Seminar: Cluster Randomized Ranked Designs
SEMINAR
DEPARTMENT OF INDUSTRIAL ENGINEERING
Cluster Randomized Ranked Designs
by
Omer Ozturk
Department of Statistics, The Ohio State University, USA
Abstract:
In this presentation, we investigate the intricacies of constructing a design of experiment focused on assessing the impact of treatments or interventions on a broader scale—specifically, the effects on a system, methodology, procedure, or policy, rather than on individual workers, participants, or singular units. Our focus is on the innovative approach known as a Cluster Randomized Design (CRD), wherein treatments are randomly assigned not to individual subjects, but rather to cluster units.

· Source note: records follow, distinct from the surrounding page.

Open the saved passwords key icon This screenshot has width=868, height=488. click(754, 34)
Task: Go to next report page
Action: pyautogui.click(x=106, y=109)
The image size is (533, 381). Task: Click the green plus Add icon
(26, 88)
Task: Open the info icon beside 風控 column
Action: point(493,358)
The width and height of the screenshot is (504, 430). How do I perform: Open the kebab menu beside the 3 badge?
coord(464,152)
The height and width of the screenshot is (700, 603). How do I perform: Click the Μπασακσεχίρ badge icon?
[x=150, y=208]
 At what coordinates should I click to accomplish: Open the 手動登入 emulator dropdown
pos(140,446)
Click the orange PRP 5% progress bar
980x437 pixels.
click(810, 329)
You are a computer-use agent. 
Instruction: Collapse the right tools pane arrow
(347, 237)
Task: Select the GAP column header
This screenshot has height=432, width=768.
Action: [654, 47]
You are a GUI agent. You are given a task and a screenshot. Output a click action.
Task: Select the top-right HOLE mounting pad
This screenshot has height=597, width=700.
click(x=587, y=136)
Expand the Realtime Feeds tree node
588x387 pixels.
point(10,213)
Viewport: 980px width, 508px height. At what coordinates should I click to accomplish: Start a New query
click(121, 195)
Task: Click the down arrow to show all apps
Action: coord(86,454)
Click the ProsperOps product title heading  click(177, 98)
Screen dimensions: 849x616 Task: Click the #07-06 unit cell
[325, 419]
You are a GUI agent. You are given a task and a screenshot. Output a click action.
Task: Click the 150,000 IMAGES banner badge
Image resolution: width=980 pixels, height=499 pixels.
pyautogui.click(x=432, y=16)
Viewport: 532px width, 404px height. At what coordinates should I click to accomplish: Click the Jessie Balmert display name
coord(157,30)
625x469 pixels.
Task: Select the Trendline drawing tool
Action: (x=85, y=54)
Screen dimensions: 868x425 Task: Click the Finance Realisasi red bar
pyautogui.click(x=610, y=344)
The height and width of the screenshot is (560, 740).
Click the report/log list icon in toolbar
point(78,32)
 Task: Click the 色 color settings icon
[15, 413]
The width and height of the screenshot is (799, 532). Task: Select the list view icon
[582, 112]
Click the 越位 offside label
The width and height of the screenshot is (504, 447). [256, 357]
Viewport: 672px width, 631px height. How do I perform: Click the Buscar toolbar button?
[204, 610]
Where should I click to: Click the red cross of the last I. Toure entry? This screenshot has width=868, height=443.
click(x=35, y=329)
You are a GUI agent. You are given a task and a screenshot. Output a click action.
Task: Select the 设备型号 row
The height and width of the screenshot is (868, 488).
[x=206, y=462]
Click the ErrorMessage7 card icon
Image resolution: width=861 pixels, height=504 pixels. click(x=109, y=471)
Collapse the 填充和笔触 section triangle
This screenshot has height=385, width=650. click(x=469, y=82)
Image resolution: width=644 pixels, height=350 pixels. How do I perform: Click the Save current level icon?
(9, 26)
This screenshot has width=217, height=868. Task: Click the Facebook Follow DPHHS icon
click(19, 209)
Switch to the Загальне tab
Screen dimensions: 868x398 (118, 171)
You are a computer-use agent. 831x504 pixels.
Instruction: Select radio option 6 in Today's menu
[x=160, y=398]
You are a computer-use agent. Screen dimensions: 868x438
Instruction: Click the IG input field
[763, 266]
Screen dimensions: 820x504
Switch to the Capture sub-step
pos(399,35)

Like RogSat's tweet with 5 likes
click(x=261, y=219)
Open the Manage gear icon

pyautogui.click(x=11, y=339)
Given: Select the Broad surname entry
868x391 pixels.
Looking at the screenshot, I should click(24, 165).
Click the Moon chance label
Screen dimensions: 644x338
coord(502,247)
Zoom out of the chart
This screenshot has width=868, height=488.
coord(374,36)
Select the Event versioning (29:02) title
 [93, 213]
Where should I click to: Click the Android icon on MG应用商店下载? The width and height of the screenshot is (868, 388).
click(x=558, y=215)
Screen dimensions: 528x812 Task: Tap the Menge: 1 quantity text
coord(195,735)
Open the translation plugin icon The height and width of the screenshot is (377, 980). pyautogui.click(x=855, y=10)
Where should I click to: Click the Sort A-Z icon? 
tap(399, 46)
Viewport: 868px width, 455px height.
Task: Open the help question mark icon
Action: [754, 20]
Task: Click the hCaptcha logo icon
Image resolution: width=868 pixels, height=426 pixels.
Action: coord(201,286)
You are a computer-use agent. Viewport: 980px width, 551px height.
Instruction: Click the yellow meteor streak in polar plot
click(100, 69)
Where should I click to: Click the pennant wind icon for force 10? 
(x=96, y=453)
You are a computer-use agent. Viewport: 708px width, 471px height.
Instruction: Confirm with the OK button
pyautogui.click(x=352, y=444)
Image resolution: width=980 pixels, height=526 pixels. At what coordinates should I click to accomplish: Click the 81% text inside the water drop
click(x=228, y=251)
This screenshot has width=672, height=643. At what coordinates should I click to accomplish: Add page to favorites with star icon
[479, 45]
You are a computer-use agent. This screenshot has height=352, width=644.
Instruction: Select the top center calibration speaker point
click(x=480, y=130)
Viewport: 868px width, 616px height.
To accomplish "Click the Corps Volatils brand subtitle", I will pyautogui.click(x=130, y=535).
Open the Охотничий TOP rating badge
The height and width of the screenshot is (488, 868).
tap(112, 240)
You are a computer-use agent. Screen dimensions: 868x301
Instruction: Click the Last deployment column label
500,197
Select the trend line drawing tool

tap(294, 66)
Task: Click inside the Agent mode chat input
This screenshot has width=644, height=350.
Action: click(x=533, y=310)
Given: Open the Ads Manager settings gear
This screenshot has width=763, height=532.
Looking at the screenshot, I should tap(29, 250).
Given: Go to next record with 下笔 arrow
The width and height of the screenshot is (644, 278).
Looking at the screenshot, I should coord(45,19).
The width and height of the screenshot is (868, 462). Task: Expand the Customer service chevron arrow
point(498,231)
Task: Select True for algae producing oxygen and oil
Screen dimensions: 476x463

When the target of the intervention is a collective entity or system rather than a particular person, such as a worker, patient or student, CRD is an appealing procedure. For example, CRD is better able to evaluate whether a new standard of production, guideline recommendation, or other practice-wide, company-wide, or system-wide change is affecting outcomes. In education research, the CRD would be appealing to see if a new training (or intervention) program is more effective than a traditional training program at schools or industrial complex. In this setup, CRDs provide logistical flexibility, a real-world view of research and a reduction in the total cost of the experiment, while minimizing the possibility of treatment contamination between units randomized to different intervention programs.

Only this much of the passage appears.